The court was right. 13 Cyc. p. 177, says:
"While it is essential that the facts alleged and proved be such as will warrant the assessment of punitive or exemplary damages, such damages are not special in the sense that they need ordinarily be claimed eo nomine in the complaint, but may be recovered under a claim for damages generally."
In Shoemaker v. Sonju, 15 N.D. 518, 108 N.W. 42, 11 Ann. Cas. 1173, the court said:
"The complaint alleged that the injury was inflicted willfully and maliciously, and the jury, had the question been left to them, could properly have presumed that the assault was with malice from the wanton and unprovoked manner in which it was committed. The plaintiff claimed a gross sum of $2,000 as general damages. It was unnecessary to itemize the elements of such damages or to state separately the amounts claimed as actual damages and exemplary damages. 1 Sutherland on Damages, sec. 424; Shepard v. Pratt, 16 Kan. 209; Dooley v. Missouri P. R. Co., 36 Mo. App. 381. It is well settled that, where the complaint alleges and the proof shows facts such as will warrant a recovery of exemplary damages, they need not be claimed by name and as such in the complaint but may be recovered under the claim for damages generally. Hoadley v. Watson, 45 Vt. 289, 12 Am. Rep. 197; Alabama G. S. R. Co. v. Arnold, 84 Ala. 159, 4 So. 359, 5 Am. St. Rep. 354; Savannah, etc., R. Co. v. Holland, 82 Ga. 257, 10 S.E. 200, 14 Am. St. Rep, 158; Southern Express Co. v. Brown, 67 Miss. 260, 7 So. 318, 8 So. 425, 19 Am. St. Rep. 306; Gustafson v. Wind, 62 Iowa, 281, 17 N.W. 523; Davis v. Seeley, 91 Iowa, 583, 60 N.W. 183, 51 Am. St. Rep. 356. Also 13 Cyc. 177, and cases cited. The plaintiff's claim for damages was unliquidated. It was for the jury to say, under the evidence, what sum should be allowed as actual damages, also whether exemplary damages should be awarded, and, if so, the amount."

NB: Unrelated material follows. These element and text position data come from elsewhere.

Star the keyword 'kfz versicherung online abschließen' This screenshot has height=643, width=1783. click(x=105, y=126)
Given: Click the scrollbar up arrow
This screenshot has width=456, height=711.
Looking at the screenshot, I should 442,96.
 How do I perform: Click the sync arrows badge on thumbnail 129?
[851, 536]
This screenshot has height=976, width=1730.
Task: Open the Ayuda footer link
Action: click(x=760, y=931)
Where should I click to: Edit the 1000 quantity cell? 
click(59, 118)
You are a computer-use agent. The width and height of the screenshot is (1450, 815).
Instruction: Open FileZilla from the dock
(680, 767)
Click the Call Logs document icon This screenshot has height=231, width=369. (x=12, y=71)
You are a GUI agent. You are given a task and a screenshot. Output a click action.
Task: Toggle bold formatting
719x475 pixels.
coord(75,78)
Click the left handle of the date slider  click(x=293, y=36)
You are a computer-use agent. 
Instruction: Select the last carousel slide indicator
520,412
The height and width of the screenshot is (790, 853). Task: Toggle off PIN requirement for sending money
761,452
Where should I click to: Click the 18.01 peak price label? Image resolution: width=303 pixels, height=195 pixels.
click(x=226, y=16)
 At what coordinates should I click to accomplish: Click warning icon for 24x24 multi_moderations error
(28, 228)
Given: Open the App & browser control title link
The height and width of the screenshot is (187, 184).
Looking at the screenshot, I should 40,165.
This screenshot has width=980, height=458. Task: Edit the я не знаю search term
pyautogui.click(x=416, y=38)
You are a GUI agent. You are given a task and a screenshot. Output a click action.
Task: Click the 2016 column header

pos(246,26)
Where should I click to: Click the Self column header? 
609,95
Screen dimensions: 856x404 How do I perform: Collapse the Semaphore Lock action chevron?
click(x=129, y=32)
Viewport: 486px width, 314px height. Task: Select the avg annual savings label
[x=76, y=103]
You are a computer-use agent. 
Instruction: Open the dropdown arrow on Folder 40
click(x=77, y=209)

We are therefore of opinion that the judgment of the trial court must be affirmed and it is so ordered; but, as the record discloses that defendant is entitled to a trial upon the issues tendered upon her cross-petition, this cause is reversed, not for a new trial, but upon the issues stated, with leave to amend if she so desires.
HAYES, C. J., and KANE and DUNN, JJ., concur; WILLIAMS, J., not participating.